===== Selected passage =====

# a good head shot



## jordanrussell123

*what ammo do you use *​
*what ammo do you use for hunting *

9.5/.38 steel 5934.71%11mm lead 3822.35%16mm lead 105.88%12mm steel 1710.00%other 4627.06%


----------



## jordanrussell123

got a good head shoot today with a 9.5mm/.38 steel


----------



## kyrokon

Good shooting I use 3/8


----------



## mckee

good shot!


----------



## NoSugarRob

good shot. they have small heads them.


----------



## Nico

Great shot.. Personally I use good sized pebbles for hunting ammo, they never stand a chance unless I miss lol..


----------



## josephlys

I use 9.5mm lead. Punches right through a pigeon.







When I use bigger ammo (.50 cal...etc) I feel my accuracy drops, don't know why


----------



## jordanrussell123

josephlys said:


> I use 9.5mm lead. Punches right through a pigeon.
> 
> 
> 
> 
> 
> 
> 
> When I use bigger ammo (.50 cal...etc) I feel my accuracy drops, don't know why


where do you get 9.5 mm lead from or where do you get the mould from


----------



## Dan the Slingshot Man

50 cal lead


----------



## dgaf

bet it taste good .nice kill


----------



## josephlys

fishing store


----------



## Wade

I use my slingshots mainly for hunting so for myself I use .45 and .38 cal. lead. I don't mix it up because then I don't have to worry about drop variations much and I thinks it keeps my accuracy in check.


----------



## Jim Williams

.44 cal lead.


----------



## matzilla666

where can i buy gamekeeper catapults???


----------



## jordanrussell123

matzilla666 said:


> where can i buy gamekeeper catapults???


ebay go on you tube and watch game keepers john's vids that tells you every thing you need to know


----------



## NightKnight

matzilla666 said:


> where can i buy gamekeeper catapults???


He has a dedicated forum here on the site. It is on the home page under classifieds.


----------



## smallholder1

jordanrussell123 said:


> I use 9.5mm lead. Punches right through a pigeon.

===== Extracted records =====

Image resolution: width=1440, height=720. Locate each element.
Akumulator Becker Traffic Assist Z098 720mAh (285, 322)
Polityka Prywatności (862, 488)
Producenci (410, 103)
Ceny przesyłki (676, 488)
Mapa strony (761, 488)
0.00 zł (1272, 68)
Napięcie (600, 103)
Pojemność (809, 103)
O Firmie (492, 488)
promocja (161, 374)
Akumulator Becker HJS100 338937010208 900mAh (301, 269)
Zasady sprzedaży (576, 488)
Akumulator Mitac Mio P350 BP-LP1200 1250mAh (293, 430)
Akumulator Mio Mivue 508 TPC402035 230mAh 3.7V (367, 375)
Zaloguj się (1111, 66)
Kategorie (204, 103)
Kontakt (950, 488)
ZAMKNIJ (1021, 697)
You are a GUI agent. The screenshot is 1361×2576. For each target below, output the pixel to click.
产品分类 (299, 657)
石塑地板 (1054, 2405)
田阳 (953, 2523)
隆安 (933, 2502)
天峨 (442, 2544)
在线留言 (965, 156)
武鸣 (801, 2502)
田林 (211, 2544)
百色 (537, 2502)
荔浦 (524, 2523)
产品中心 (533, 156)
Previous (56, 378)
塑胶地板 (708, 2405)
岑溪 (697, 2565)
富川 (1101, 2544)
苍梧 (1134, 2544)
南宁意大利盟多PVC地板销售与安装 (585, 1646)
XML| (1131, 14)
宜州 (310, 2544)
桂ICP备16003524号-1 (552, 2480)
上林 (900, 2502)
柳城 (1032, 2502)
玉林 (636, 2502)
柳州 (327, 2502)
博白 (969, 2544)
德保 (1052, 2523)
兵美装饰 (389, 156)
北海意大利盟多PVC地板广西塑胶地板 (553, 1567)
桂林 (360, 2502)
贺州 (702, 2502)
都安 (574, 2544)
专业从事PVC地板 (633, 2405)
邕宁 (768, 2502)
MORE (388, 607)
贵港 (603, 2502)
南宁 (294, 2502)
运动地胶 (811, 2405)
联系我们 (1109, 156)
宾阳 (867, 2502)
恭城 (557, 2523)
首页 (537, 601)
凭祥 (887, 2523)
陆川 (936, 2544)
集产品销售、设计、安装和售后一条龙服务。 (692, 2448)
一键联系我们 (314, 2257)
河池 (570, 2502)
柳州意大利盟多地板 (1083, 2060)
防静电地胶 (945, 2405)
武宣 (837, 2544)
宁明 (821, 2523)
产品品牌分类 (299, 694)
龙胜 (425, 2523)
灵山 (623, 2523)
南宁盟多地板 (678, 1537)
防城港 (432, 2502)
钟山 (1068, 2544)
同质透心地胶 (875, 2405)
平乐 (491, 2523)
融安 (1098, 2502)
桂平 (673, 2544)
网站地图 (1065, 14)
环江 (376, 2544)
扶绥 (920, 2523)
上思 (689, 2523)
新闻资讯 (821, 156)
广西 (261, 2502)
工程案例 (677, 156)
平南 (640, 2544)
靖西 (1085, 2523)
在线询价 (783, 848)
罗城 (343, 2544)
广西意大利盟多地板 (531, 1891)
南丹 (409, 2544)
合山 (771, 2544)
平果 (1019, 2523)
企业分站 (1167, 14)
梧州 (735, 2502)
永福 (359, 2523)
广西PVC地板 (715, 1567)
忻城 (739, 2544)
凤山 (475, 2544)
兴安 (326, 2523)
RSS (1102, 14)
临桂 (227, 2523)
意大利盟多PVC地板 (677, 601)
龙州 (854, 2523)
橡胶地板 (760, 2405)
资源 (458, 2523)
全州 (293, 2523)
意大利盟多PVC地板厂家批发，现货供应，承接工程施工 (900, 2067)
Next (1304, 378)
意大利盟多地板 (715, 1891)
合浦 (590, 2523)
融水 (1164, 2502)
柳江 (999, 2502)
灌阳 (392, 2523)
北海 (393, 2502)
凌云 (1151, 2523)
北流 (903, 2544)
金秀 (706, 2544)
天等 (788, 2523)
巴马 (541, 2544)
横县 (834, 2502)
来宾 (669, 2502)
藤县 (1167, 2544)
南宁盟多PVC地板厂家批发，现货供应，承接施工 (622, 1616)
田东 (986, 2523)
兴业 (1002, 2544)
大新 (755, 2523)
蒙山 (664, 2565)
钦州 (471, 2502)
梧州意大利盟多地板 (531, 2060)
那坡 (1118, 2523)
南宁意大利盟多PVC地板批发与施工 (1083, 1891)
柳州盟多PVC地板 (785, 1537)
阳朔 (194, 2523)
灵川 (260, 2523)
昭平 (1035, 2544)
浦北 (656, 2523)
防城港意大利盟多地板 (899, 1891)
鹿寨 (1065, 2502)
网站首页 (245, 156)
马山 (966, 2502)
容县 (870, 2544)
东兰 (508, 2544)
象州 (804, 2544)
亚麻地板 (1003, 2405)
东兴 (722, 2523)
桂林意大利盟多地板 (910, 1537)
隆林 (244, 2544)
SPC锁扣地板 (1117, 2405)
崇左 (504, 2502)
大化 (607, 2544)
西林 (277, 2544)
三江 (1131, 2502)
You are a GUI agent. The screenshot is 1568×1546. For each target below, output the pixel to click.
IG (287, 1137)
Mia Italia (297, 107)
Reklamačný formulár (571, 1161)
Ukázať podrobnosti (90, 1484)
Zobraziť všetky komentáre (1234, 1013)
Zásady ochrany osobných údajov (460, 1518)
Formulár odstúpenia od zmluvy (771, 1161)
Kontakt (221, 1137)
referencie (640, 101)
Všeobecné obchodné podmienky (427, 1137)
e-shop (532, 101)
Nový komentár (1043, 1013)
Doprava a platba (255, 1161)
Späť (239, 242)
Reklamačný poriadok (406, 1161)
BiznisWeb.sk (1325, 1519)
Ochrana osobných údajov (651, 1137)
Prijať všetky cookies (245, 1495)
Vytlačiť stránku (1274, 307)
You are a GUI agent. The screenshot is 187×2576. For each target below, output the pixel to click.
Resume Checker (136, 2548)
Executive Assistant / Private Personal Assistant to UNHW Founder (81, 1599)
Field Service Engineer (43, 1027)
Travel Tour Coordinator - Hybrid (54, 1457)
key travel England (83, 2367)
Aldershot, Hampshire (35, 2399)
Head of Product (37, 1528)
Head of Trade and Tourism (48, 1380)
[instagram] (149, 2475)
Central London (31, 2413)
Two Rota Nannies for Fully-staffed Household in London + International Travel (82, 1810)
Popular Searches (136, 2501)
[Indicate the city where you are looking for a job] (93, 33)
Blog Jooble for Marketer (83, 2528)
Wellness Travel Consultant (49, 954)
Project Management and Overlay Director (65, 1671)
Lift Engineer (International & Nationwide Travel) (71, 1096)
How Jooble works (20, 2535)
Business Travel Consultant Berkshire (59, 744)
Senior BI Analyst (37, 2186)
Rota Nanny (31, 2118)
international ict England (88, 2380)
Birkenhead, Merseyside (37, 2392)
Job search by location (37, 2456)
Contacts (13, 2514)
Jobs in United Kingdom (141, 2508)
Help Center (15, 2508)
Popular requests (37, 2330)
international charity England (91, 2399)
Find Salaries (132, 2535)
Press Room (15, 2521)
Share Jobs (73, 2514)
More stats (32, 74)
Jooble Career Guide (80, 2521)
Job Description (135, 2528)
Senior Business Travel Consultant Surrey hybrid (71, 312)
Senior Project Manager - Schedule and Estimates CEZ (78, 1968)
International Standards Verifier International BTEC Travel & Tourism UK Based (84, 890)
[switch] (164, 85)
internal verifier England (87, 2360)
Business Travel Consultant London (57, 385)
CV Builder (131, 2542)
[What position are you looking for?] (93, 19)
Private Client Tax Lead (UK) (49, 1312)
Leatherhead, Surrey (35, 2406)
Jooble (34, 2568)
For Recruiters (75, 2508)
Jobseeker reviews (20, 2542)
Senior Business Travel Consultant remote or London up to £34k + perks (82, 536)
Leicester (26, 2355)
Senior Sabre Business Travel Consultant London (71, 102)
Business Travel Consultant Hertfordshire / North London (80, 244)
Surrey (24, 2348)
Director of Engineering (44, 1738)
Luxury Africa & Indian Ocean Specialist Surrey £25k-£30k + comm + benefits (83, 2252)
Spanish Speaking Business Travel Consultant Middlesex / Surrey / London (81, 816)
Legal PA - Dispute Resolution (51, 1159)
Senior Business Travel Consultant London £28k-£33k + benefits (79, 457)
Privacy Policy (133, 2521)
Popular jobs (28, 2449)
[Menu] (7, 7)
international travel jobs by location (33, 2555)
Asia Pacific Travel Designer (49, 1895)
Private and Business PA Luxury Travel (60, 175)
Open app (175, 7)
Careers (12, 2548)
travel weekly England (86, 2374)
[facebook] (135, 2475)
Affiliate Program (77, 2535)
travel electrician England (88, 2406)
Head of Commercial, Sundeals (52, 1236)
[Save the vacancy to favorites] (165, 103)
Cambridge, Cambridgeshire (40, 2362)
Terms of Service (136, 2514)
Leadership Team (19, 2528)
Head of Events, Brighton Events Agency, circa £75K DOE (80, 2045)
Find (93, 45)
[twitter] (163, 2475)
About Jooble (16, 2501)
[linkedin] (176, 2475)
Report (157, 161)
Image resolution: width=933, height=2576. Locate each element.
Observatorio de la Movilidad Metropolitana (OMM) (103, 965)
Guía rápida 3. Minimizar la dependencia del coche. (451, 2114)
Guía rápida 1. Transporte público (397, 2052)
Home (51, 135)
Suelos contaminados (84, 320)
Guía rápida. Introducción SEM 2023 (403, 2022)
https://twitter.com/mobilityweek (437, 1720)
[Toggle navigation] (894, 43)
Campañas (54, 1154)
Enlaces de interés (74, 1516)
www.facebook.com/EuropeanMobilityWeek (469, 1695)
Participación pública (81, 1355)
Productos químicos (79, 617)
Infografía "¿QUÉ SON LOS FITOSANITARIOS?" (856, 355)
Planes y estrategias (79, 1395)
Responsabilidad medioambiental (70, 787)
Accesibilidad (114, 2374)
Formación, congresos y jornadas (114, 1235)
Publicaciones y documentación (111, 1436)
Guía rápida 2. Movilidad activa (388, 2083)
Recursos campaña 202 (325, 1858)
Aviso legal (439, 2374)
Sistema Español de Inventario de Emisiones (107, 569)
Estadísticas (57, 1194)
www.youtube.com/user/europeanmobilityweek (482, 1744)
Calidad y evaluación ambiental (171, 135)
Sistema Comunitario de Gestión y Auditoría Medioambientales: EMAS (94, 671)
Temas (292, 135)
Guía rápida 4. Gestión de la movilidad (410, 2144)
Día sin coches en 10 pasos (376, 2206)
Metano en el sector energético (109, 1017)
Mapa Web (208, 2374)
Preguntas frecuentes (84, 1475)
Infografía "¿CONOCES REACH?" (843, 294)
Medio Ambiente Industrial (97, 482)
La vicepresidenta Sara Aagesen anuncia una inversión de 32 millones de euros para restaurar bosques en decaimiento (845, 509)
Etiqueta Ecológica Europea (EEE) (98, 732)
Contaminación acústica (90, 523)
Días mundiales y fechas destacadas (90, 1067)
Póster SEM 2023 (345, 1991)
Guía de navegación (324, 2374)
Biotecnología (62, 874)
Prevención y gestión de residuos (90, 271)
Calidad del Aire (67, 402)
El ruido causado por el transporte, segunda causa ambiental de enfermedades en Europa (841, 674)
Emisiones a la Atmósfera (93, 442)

=====

> [Written instruction 1]
Answer these questions using the hunting ammo thread:
(a) What ammo did jordanrussell123 use to get the good head shot?
(b) Where does josephlys say the 9.5 mm lead comes from?
(c) Which two calibers of lead does Wade use?
> [Written instruction 2] Retype the part of the hunting ammo thread starting at "I use my slingshots" and ending at "accuracy in check.".
> [Written instruction 3] Extend the hunting ammo thread from where it stops.

> [Written answer 1]
(a) A 9.5mm/.38 steel.
(b) A fishing store.
(c) .45 and .38 cal. lead.

> [Written answer 2]
I use my slingshots mainly for hunting so for myself I use .45 and .38 cal. lead. I don't mix it up because then I don't have to worry about drop variations much and I thinks it keeps my accuracy in check.

> [Written answer 3]
> 
> 
> 
> 
> 
> 
> 
> When I use bigger ammo (.50 cal...etc) I feel my accuracy drops, don't know why


where do you get 9.5 mm lead from or where do you get the mould from
[/quote]
great shot,i bought a fishing weight mould of ebay makes 9 at a time


----------



## -SRS-45-

You can get proper molds (not fishing ones) they tend to do 2 shots at a time, but you need to be looking for musket moulds. They do all sorts of sizes including 9.5mm and are fairly cheap, the advantage is that on a fishing mold you get the rough edges from the wire through whilst on a musket mold you should get a really smooth finish.


----------



## flippinout

.44 lead for critters with fur and .375 for those with feathers. Lead is awesome stuff!


----------



## Bert

jordanrussell123 said:


> I use 9.5mm lead. Punches right through a pigeon.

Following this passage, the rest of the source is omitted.